What CUs can learn from Sarah Silverman

If you haven’t seen the latest Sarah Silverman video about moving her money to a credit union, you might be living under a rock. I’ve seen almost as many social media posts and reposts about #bankexit as political posts.

Okay, that might be an exaggeration. There’s still far more political posts in my social media. And of course the video and the entire #bankexit movement has political overtones to it as well. The #bankexit movement started in connection with the Dakota Access Pipeline (DAPL) standoff, targeting big banks (Wells Fargo, Chase, Bank of America and Citigroup) since they were primary funding sources for the pipeline. Plenty of ordinary people supported the protest by the Standing Rock Sioux, encouraged by a combination of grassroots activism and left-leaning celebrities/media.

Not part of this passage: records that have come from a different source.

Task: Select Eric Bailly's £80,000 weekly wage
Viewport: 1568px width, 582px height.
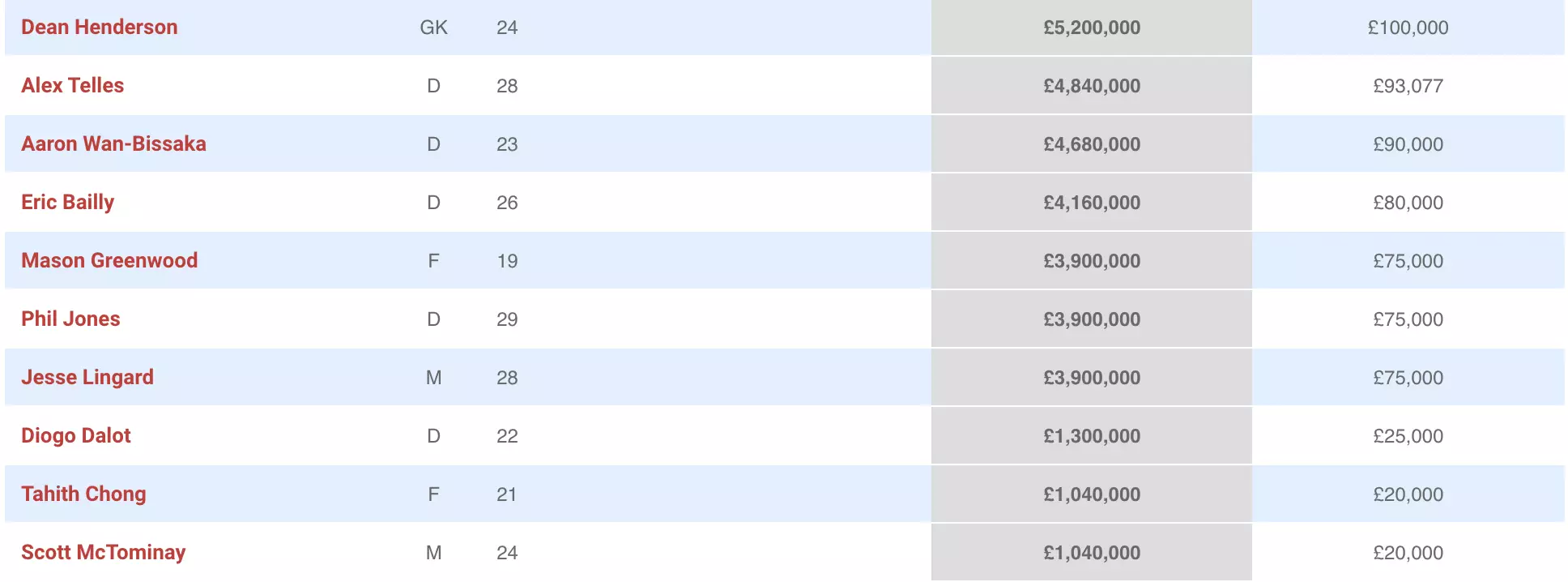Action: point(1408,203)
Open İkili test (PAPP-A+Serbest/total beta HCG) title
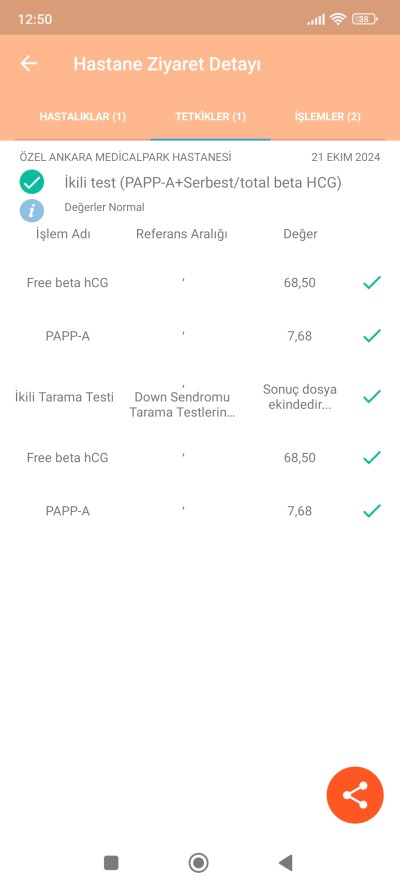The height and width of the screenshot is (888, 400). 203,183
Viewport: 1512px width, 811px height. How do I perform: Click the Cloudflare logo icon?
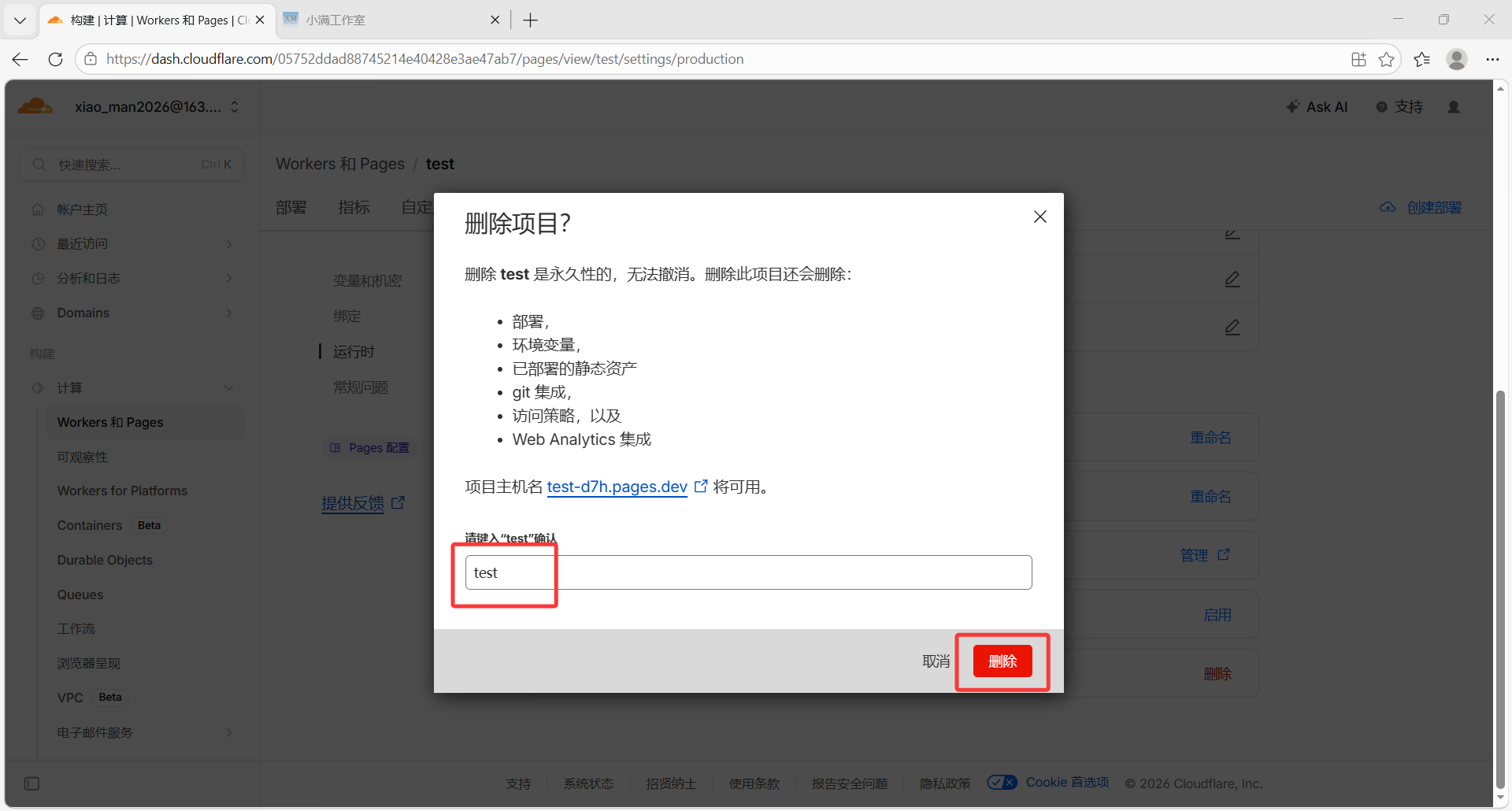(35, 106)
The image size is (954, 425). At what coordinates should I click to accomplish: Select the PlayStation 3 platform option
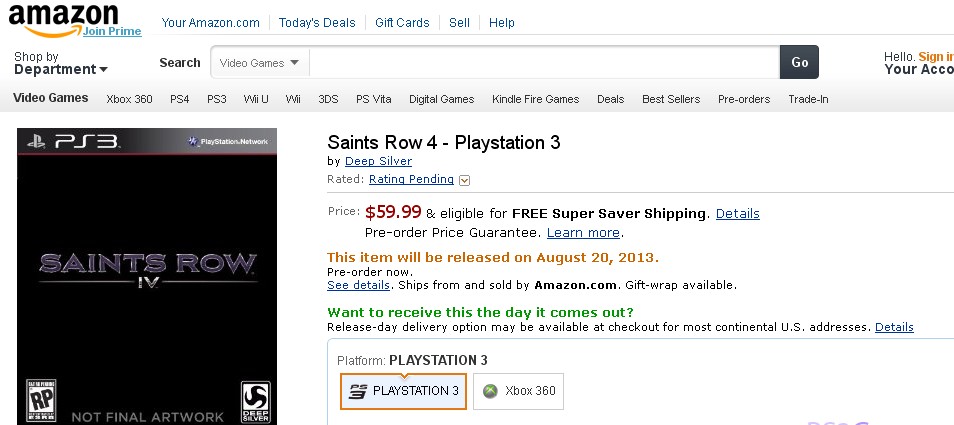[x=403, y=391]
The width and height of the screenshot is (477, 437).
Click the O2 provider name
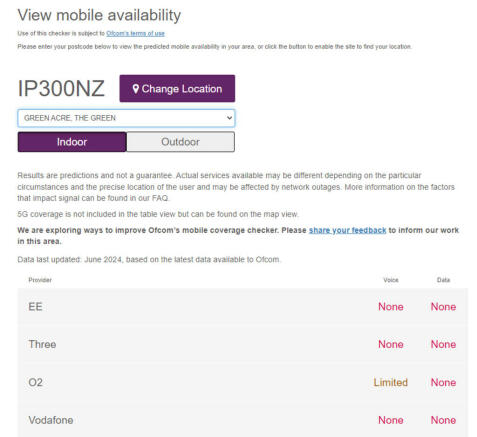[35, 382]
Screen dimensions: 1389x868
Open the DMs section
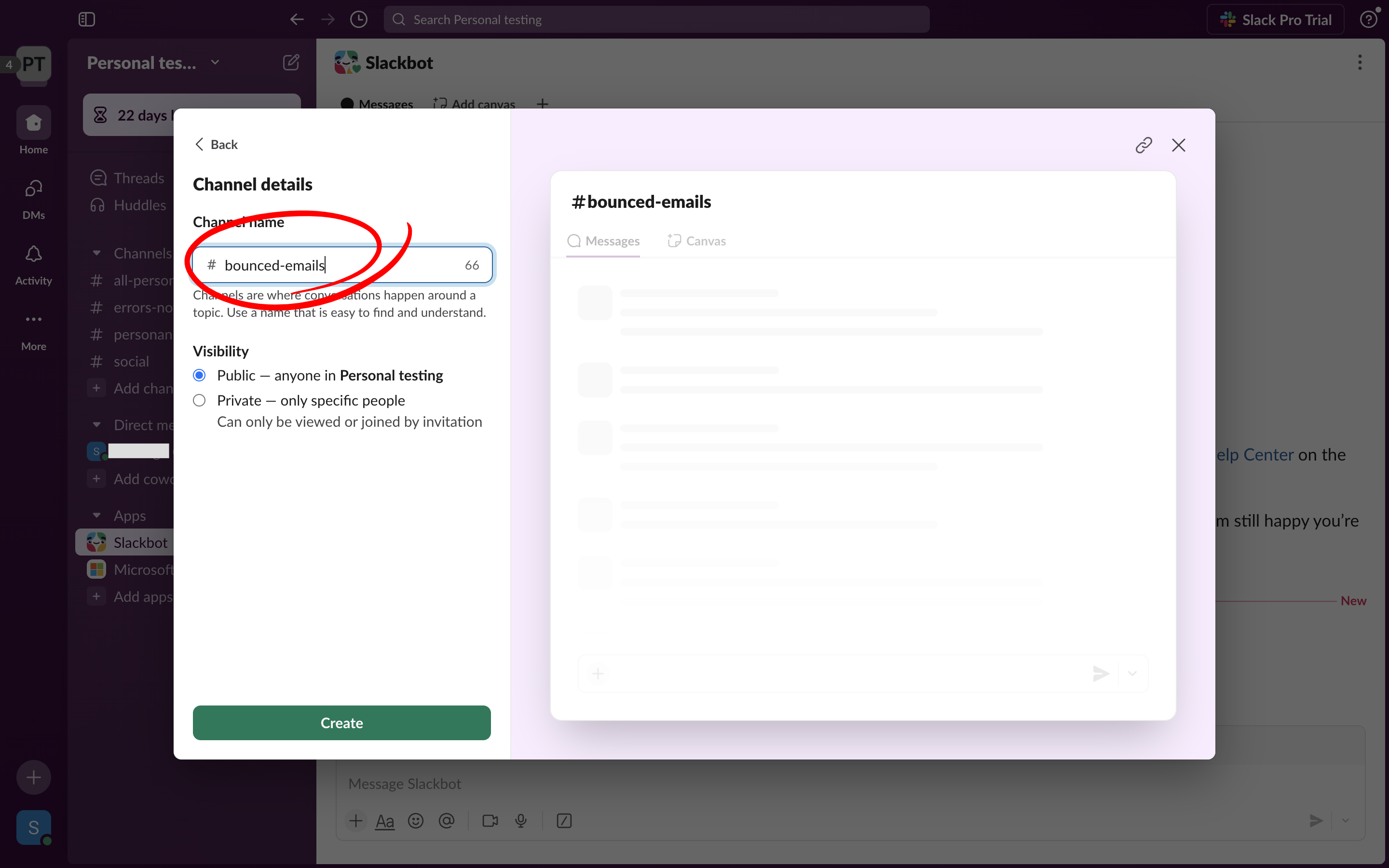(33, 195)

BUT, regardless of how you lean politically, there are plenty of take aways for everyone here (plus a potential membership boost for credit unions):

Unexpected allies are a gift. Sure, Sarah Silverman isn’t always G-rated in her delivery, but she gets the basics right about credit unions, and she connects with an audience that CUs also need to connect with — younger people that make decisions based on what they see as the right thing to do. So, flag it as PG-13 if you have to when you share it, but embrace the gift.

Video is better at explaining things. Let’s face it, it takes a minimum of 2-3 sentences to describe what a credit union is and does, and by the time you start the second sentence your listener has already glazed over. Now, wrap that explanation into a video, where a viewer expects to be led to a big reveal, and everything is easier to understand.

Video is better when it is personal. Online video consumption has been growing by around 20% for the last two years. But no one wants to listen to an anonymous talking head behind a desk. By bringing in a recognizable face (Silverman), adding graphics for emphasis, then actively promoting it online, a personal story becomes a teachable moment.

Besides, if you get good at it, you can always monetize it. There are companies such as this one that allow you to add your content to a website, then use their system to promote, syndicate, track, collect comments, sell subscriptions or merchandise, make money from ads, even allow fans to create memes based on your content. Isn’t capitalism grand?